所给文段:
■ ■ ■ ■ ■
尽管在狭义上,汉蒙医药文化二者有着各自的形成时间、背景及其理论实践方式,但究其广义来源,二者同属中华医药文化,同为人类健康事业贡献因素之一,都包含一国文化整体性以及汉蒙民族文化融合性。博大精深的中华医药文化赋予每一种民族医药文化以生机、活力,同样符合“多元一体”格局,即以主流意识形态统领多样民族文化。蒙医药理论体系自形成之初就借鉴了各方思想理论,其中,中医阴阳五行学说对蒙医产生重大影响,蒙医学《方海》《四部甘露》等著作亦汲取了中医学理论精髓,如《方海》中收录了许多中医方剂,《四部甘露》专门有论述用中医中药治病的内容。同时,《黄帝内经》《本草纲目》等中医学著作也被翻译为蒙文以供文化传播、学习交流。

2 新时代背景下汉蒙医药文化的传播意义

习近平总书记宣示,中国特色社会主义进入了新时代[9]。基于新时代文化自信,中医药文化作为介乎于硬实力与软实力之间的“巧实力”[10],刚柔并济,从而更有效地“讲好中国故事,讲中国好故事”。新时代背景下,“一带一路”文化对外传播尤其重要,加强中蒙医药文化对外传播,有利于开放海内外中华儿女民心相通之路,促进多元文化的融合发展。
■ ■ ■ ■ ■
作业要求: 所给文段中的“同时,《黄帝内经》《本草纲目》等中医学著作也被翻译为蒙文以供文化传播、学习交流。”一句,译成英文该怎么说?

数据:
■ ■ ■ ■ ■
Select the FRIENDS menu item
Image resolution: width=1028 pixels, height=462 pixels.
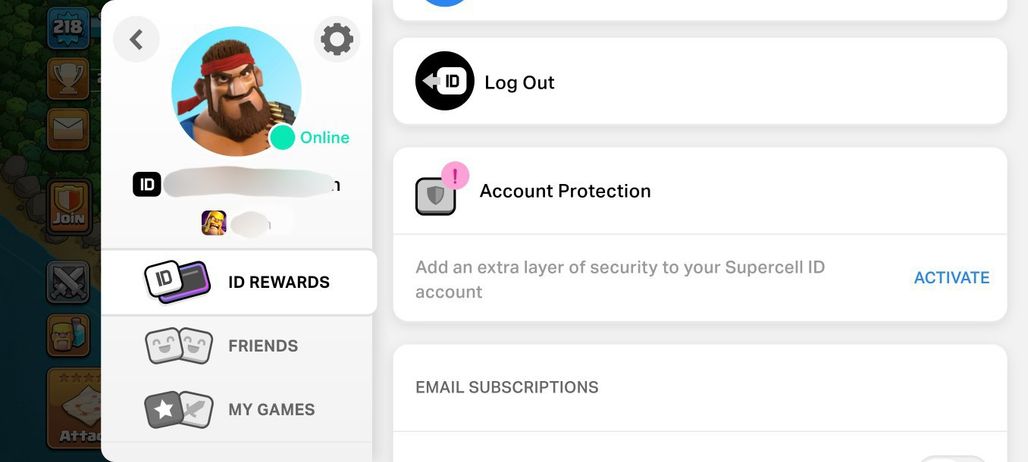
■ ■ ■ ■ ■
练习结果: At the same time, works of traditional Chinese medicine such as The Yellow Emperor's Inner Classic and the Compendium of Materia Medica were also translated into Mongolian for cultural dissemination, study, and exchange.